If you find a Pentax DSLR body 2nd hand I have some manual PK tubes and a Pentax SMC 50mm f1.7 which gave superb results.

I've bought a macro lens now so they're surplus to requirements.

Let me know if you're interested & I'll put a for sale thread up.

I took this with the combo:

Photos look nice & sharp. How do the extension tubes affect depth of field? Ideally I want to be able to take a single photo at a high aperture and capture a decent depth of field.
 
Tubes (or a macro lens) severely affect DOF. It's the nature of the beast I'm afraid.

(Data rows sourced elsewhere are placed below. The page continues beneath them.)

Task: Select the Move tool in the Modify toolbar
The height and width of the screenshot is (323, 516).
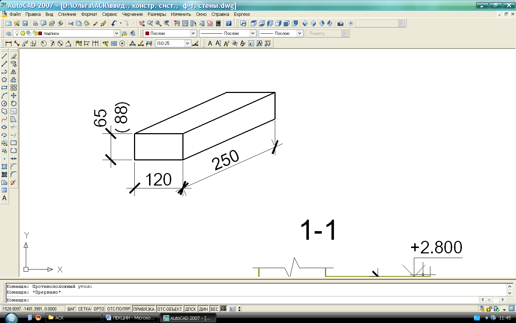Action: (x=14, y=95)
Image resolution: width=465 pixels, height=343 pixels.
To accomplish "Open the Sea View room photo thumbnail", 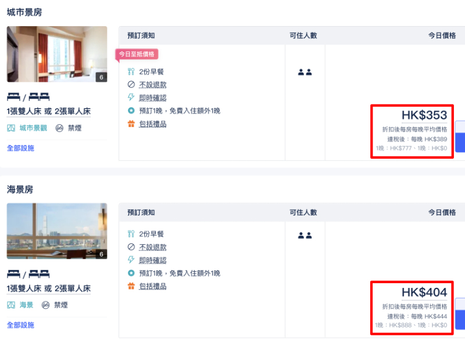I will tap(57, 231).
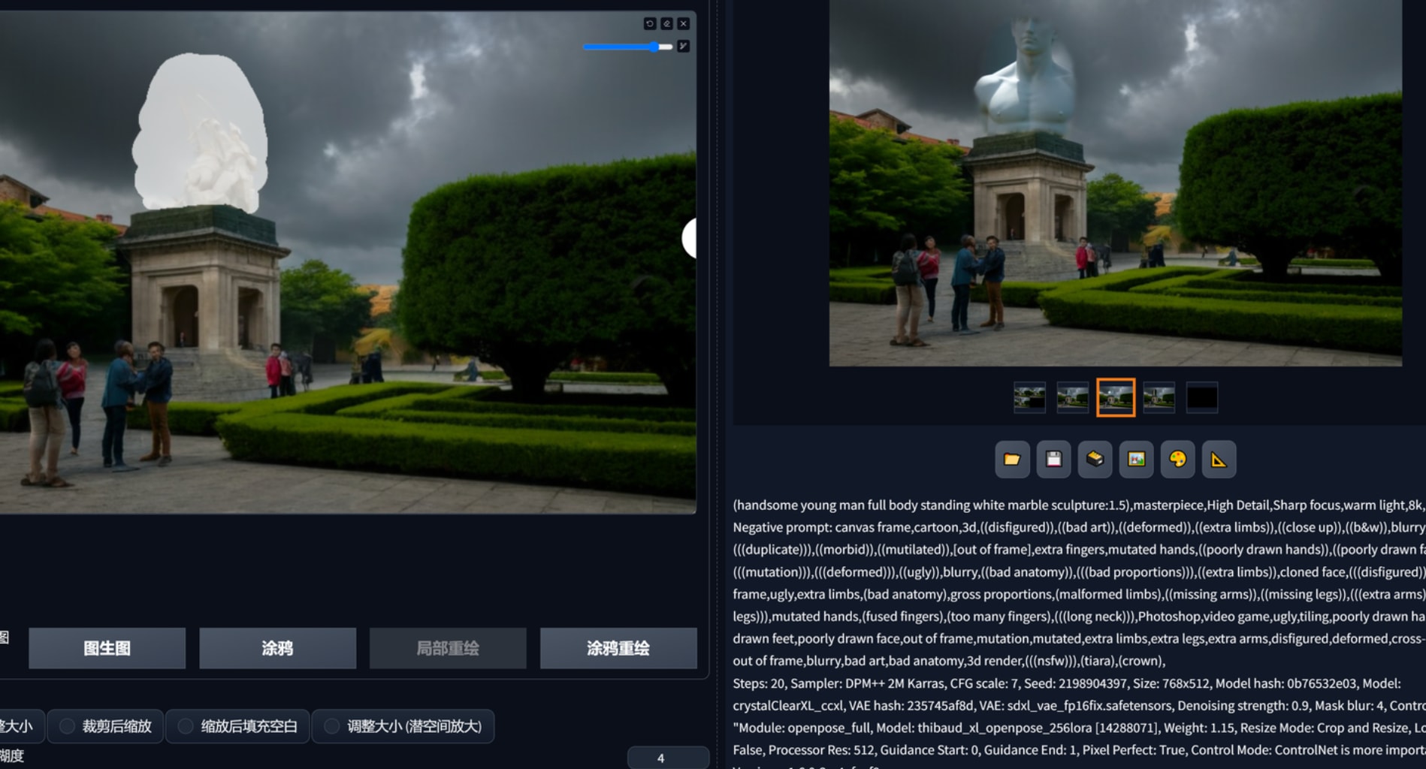The height and width of the screenshot is (769, 1426).
Task: Open the output images folder
Action: (1012, 460)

The fungi shot was I think f11.

To get more DOF you'll have to focus stack.
 
The price of film era manual lenses seems to have risen quite a bit but if you can find a 50mm f2.8 macro for £60 as I did some time ago that could be a good buy. Other than that a manual 50mm f1.8 and a cheap close up filter may be a possibility. Or even a modern AF kit lens may be in your price range as some of them are cheap on the used market. I've recently been using a No.4 close up filter and I'm happy with the results. They often come in sets of 3 or 4. I think my set of three was £27.

I'd rather use close up filters than tubes as with tubes you tend to be stuck with a limited distance but with close up filters there's probably going to be more scope to choose the distance you want to shoot at to frame the shot as you want.

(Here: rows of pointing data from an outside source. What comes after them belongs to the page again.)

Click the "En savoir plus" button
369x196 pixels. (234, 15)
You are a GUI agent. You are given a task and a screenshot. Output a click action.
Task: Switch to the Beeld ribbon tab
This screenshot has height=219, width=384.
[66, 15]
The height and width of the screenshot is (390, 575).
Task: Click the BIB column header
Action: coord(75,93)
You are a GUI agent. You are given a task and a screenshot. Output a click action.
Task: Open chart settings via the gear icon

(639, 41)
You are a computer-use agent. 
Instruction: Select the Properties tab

You'll need a camera and possibly an adapter too. So... lens... £30 to £60 maybe (either an old prime or a cheap kit lens,) adapter £10 to £15 maybe, close up filters £30 or probably less. That's in the region of £100 or so leaving something like £150 for a camera which isn't much but you may well find a Micro Four Thirds or APS-C camera within range.

So it's doable :D IMO :D
 
Good call on the close up lenses Alan, I'd forgotten about those.

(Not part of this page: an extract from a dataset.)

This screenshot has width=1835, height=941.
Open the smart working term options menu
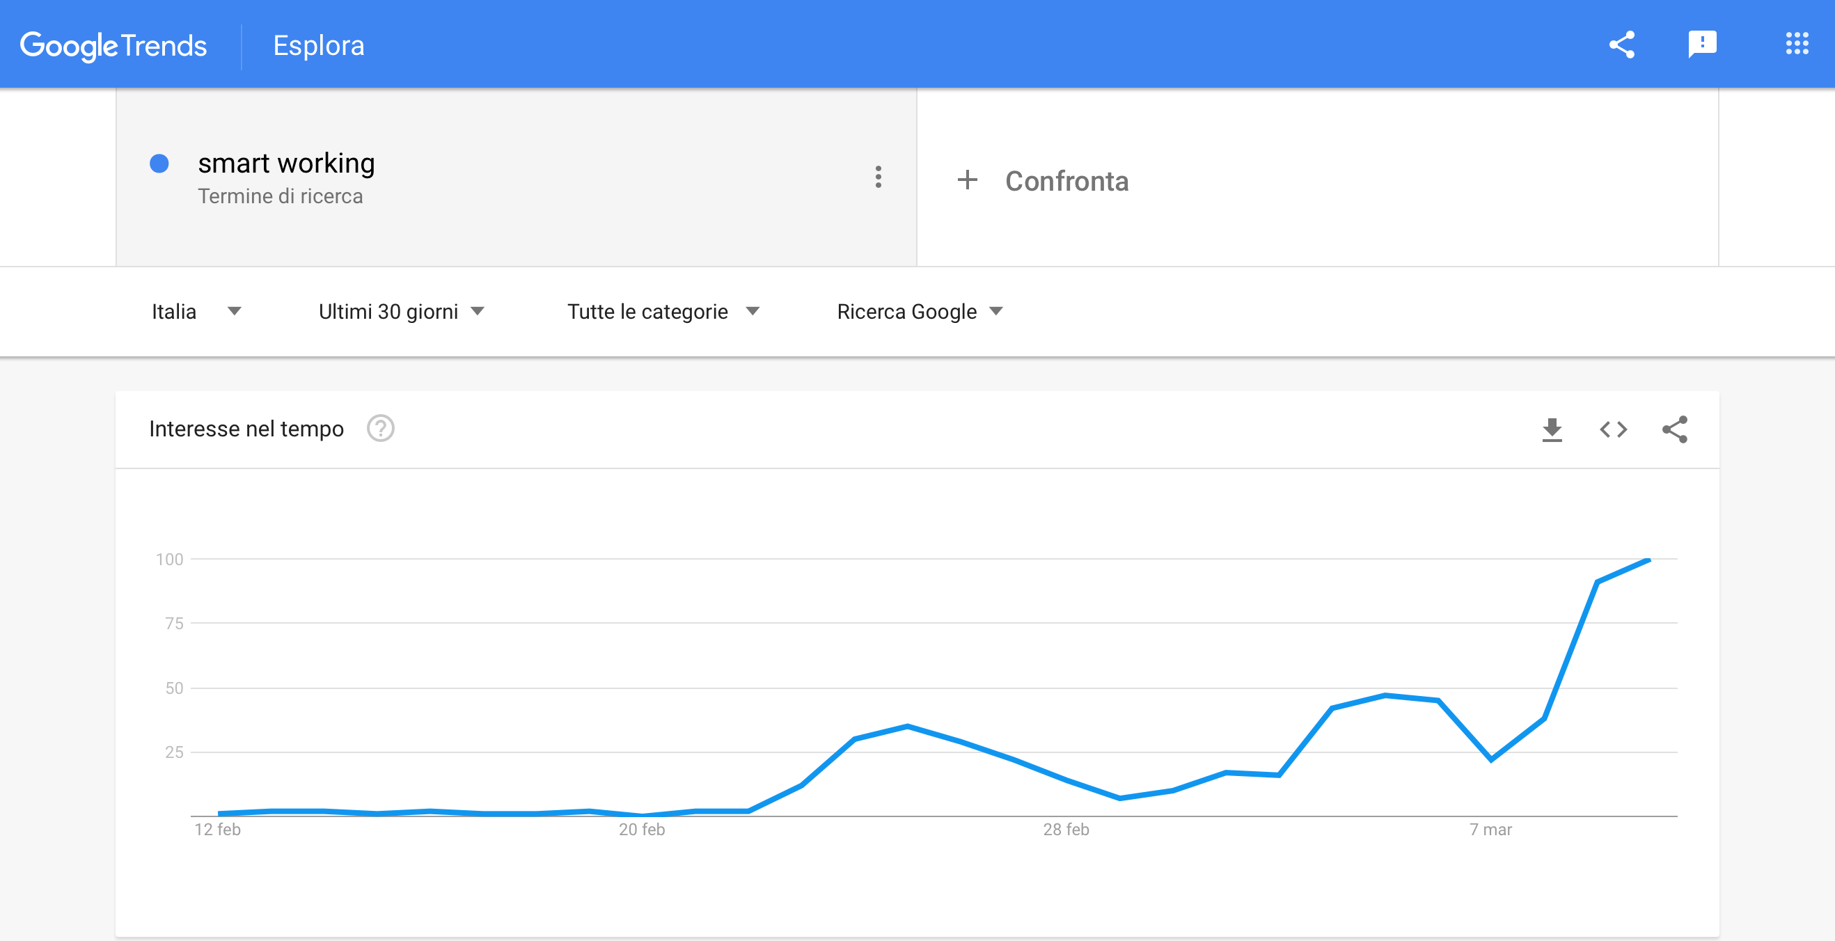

But DOF will still be greatly diminished, the closer you get the less DOF you have.

Physics I'm afraid.
 
Good call on the close up lenses Alan, I'd forgotten about those.

But DOF will still be greatly diminished, the closer you get the less DOF you have.

Physics I'm afraid.
Not just the closer you get, macro at longer working distances has the same issue.
IIRC it works out for macro the DOF is dependant on aperture, circle of confusion (basically sensor size & how sharp is focused) & magnification.

There are of course digital tricks like focus stacking that can get round the limitations of physics.

There are lots of reasonably cheap ways to get macro on any camera where you can change lenses, some of the should work with phone cameras too :)
The different approaches are described well at www.extreme-macro.co.uk many of the tips are appropriate for us lesser mortals who only do normal macro.
 
Good call on the close up lenses Alan, I'd forgotten about those.

But DOF will still be greatly diminished, the closer you get the less DOF you have.

Physics I'm afraid.

With flower shots and the like I'd typically be at f8 (FF) and that would translate to f4 for MFT and... er... f5.6 for APS-C so there is some scope to stop down and crop and still end up with a picture which will for example fill a screen. It may not be award winning when pixel peeping but a full screen image even when cropped to 1200-1500 pixels on the long side may be good for whole picture viewing and better than what you'd get from a smartphone. Hopefully :D

For a subject in the 3 to 10cm range which sounds like the sort of size I'd be looking at for flower and detail shots with a close up filter I think it's doable for budget as long as gallery quality prints viewed through a magnifying glass aren't the desired end result :D
 
Thanks for the responses.

I don't really need 1:1 macro and I'd really like to be able to get away without focus stacking. I could do that with the A7iii + 90mm macro, but perhaps I'm asking too much for the budget vs that (clearly not expecting equivalent image quality!). If I need to focus stack, I could probably do that with the iPhone although it would be a faff.

I can pick up a 400d and a 50-60 mm macro lens to fit; I can even see some of the 100mm canon macros going for under £200 on ebay. I used to have both of those, so that's an option.